Митя ушел, а Маша осталась возле тела. Теперь ей не было страшно рядом с дьяконом, который будто бы спал. Лицо его не выражало страдания, напротив, выглядело умиротворенным. Она сидела на склоне холма и смотрела на темную реку, в которой отражалась ущербная луна. Слушала вскрики одинокой ночной птицы и думала, как бесконечна сегодняшняя ночь и как эта ночь изменила все в жизни – словно сдернула покров. Когда из-за реки раздались легкие звуки, Маша вскочила. Митя переходил речку вброд. В руках у него была лопата и что-то еще.
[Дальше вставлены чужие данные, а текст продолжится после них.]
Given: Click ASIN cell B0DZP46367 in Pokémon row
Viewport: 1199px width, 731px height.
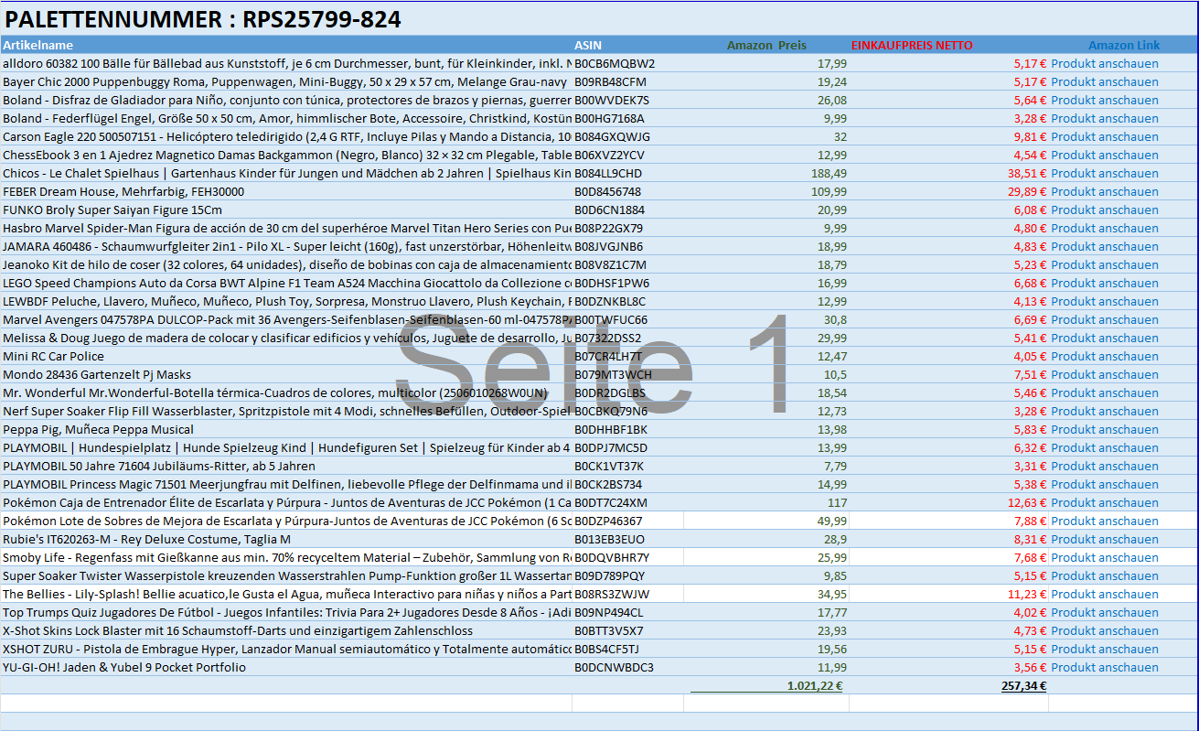Looking at the screenshot, I should tap(608, 521).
Сбросив рубаху, он стал копать. Работал упорно. Его спина блестела от пота, а мышцы пониже лопаток ходили ходуном. Слез больше не было. Лицо его приняло выражение какой-то упрямой ярости. Это был совсем незнакомый Митя, не тот, которого Маша знала всегда. Ночь таяла, яма принимала очертания могилы. Наконец Митя выбрался наверх, положил лопату.
– Посвети.
Парень проверил одежду отца и нашел под рясой, в кармане рубахи, сложенный вчетверо листок, огрызок карандаша и несколько восковых свечек. Дрожащими пальцами развернул записку.
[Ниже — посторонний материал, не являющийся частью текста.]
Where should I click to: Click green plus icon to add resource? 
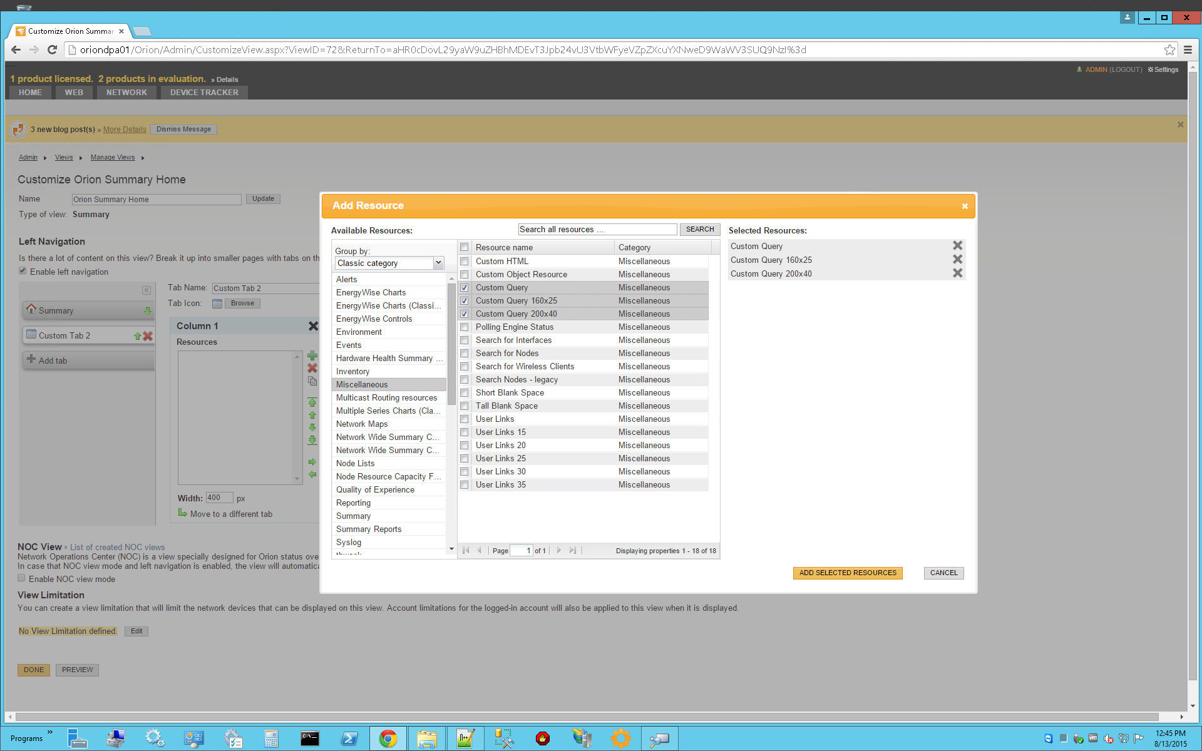point(312,355)
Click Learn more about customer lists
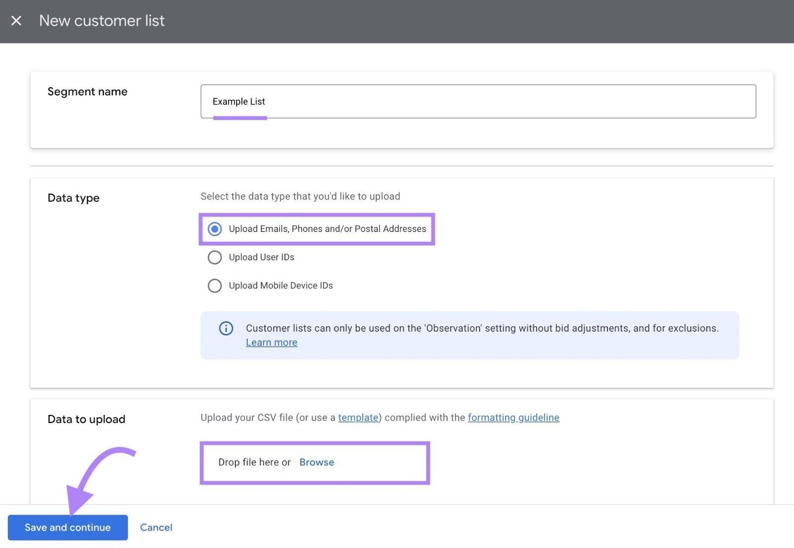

Дорогие мои Галя и деточки! Прошу вас и умоляю слезно, не сокрушайтесь обо мне, а молитесь Богу о спасении души моей. Милая Галя, побереги здоровье для наших детей. Деточки мои, на том свете буду я любоваться и радоваться, если будете жить мирно, а не горевать и плакать… Где меня похоронят, вам, наверное, скажут. Митя, сынок, позаботься обо всех.
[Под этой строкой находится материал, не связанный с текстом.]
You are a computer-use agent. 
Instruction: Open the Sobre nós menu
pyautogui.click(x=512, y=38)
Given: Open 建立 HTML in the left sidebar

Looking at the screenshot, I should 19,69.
Митя отвернулся, прижался лбом к березе. Маша видела, как крупно сотрясаются его плечи, но не посмела никак выразить свое сочувствие. Она тихо плакала вместе с ним.
Потом они завернули тело дьякона в покрывало, которое Митя снял с чьей-то веревки в деревне.
– Прости, папа, что нет гроба.
– Митя, это ничего, – прошептала Маша. – Так хоронили первых христиан во времена гонений. Папа рассказывал.
Он внимательно посмотрел на нее.
– Хорошо, что ты сейчас со мной.
– Я буду с тобой всегда.
Они сидели на корточках над убиенным отцом, и Машины слова сейчас звучали как клятва.
Митя зажег свечи и начал обряд отпевания. Это был первый его самостоятельный обряд, не считая тех, что проводил в семинарии, во время учебы. Митя читал разрешительную молитву, и, отзываясь на его слова, ночь теряла свою силу, рассеивалась, являя взору истинные очертания предметов. Маша смотрела на своего друга и ловила себя на мысли, что видит сейчас в Мите сходство со своим отцом. Тепло и жалость заполняли ее сердце. Она плакала.
Они опустили тело в могилу на веревках.
Митя накопал дерн, уложил сверху.
Маша приметила внизу у реки небольшую рябинку.
– Давай посадим, чтобы место не потерять.
Митя выкопал деревце, Маша принесла воды в холщовой сумке, полила.
Они сделали все, что смогли. Посидели у могилы, съели хлеб, что Маша захватила из дома. Нужно было возвращаться.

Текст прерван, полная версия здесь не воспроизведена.